Civil Society Organizations have been pressing for an independent monitoring presence from the UN Commission on Human Rights. With the end of the cease-fire, the Norwegian-led monitoring mission left the country. Despite international pressure, the Sri Lankan government has refused to agree to an independent UN presence. Recently, even UN relief and refugee agancies were forced to leave the north due to the intensive shelling by government forces.
With the main highway to the Tamil north cut off by government forces since last year, many essential supplies have been scarce for some time in the northeast. Hundreds of students in Tamil areas have disappeared, abducted by the LTTE insurgency or ‘disappeared’ by government forces. A claymore bomb blast on January 29, 2008 near the Madhu Shrine in northwestern Sri Lanka, killed or maimed scores of school children and their teachers as they rode by in a bus. The Madhu Shrine itself - for centuries, respected as a zone of peace - was over-run in the Spring of 2008 by government forces. The church property was damaged by shelling, and church officials were forced to leave for several weeks. Efforts to restore a peace zone have been ignored.

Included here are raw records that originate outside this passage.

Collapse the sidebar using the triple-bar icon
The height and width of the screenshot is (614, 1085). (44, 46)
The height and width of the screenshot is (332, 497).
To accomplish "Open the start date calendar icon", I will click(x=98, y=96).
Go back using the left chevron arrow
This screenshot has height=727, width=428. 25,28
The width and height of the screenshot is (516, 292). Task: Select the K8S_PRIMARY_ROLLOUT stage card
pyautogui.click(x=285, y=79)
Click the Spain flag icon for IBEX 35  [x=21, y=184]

Oblates have been documenting disappearances - particularly of students. The disappearance of Fr. Jim Brown, a diocesan Catholic priest feared killed three years ago, has not yet been solved.
Learn More …
Madhu Shrine:
- SRI LANKA: Appeal to protect the shrine of our lady of Madhu from all military presence and operations April 1, 2008 (Download pdf)
Human Rights Reports:
- Universal Periodic Review of Sri Lanka
- Human Rights Watch’s Submission to the Human Rights Council April 7, 2008
- Sri Lanka: ‘Disappearances’ by Security Forces a National Crisis:International Human Rights Monitoring Mission Urgently Needed (New York, March 6, 2008)

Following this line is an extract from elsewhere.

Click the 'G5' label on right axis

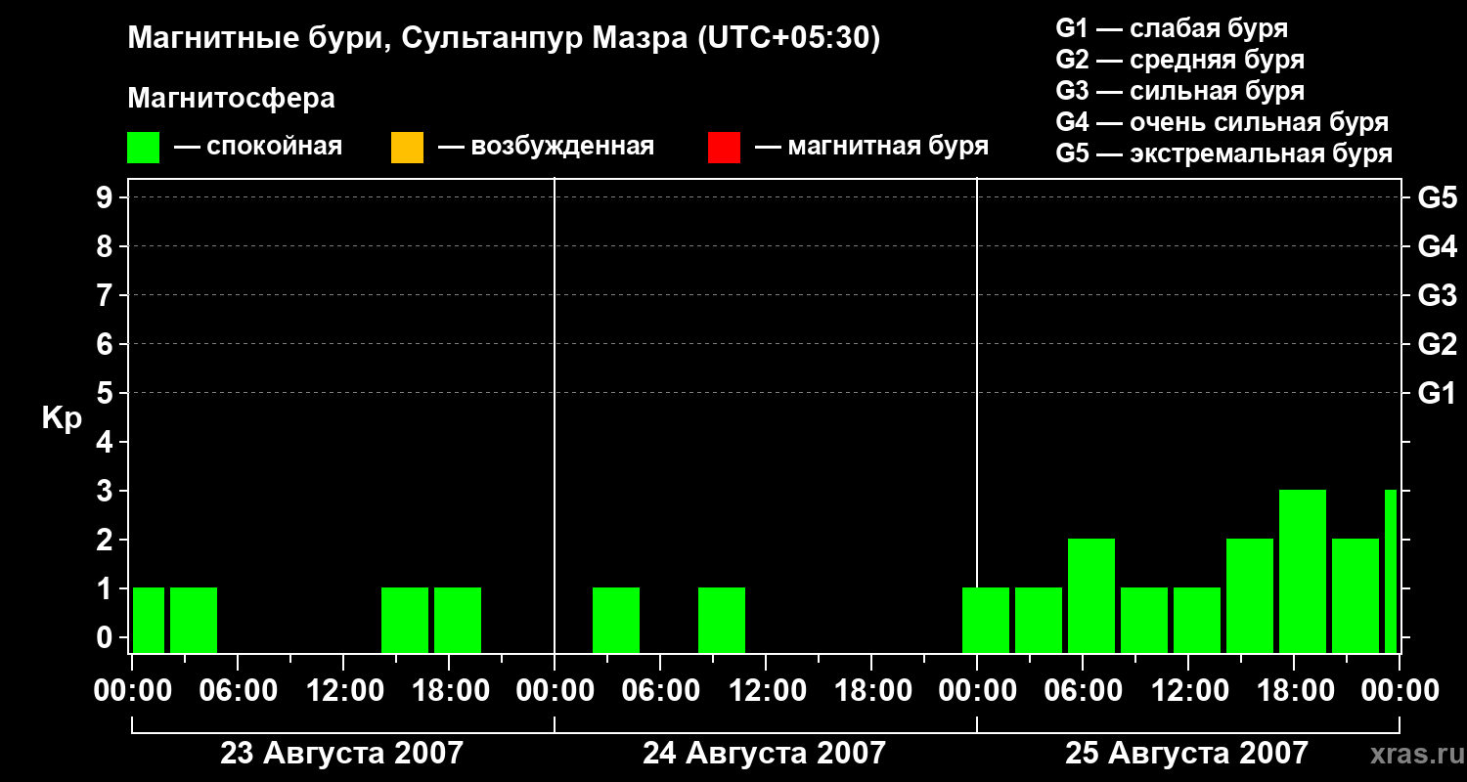click(x=1437, y=198)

- Recurring Nightmare; State Responsibility for “Disappearances” and Abductions in Sri Lanka
- Joint Civil Society Report for Universal Periodic Review of Sri Lanka
February 2008 (Download PDF) - Student Community in North & East Terrified (Detailed documentation of student disappearances, killings and harassment from Rev. Fr. J. J. Bernard OMI, Director, Centre for Peace and Reconciliation, Jaffna) (Download PDF)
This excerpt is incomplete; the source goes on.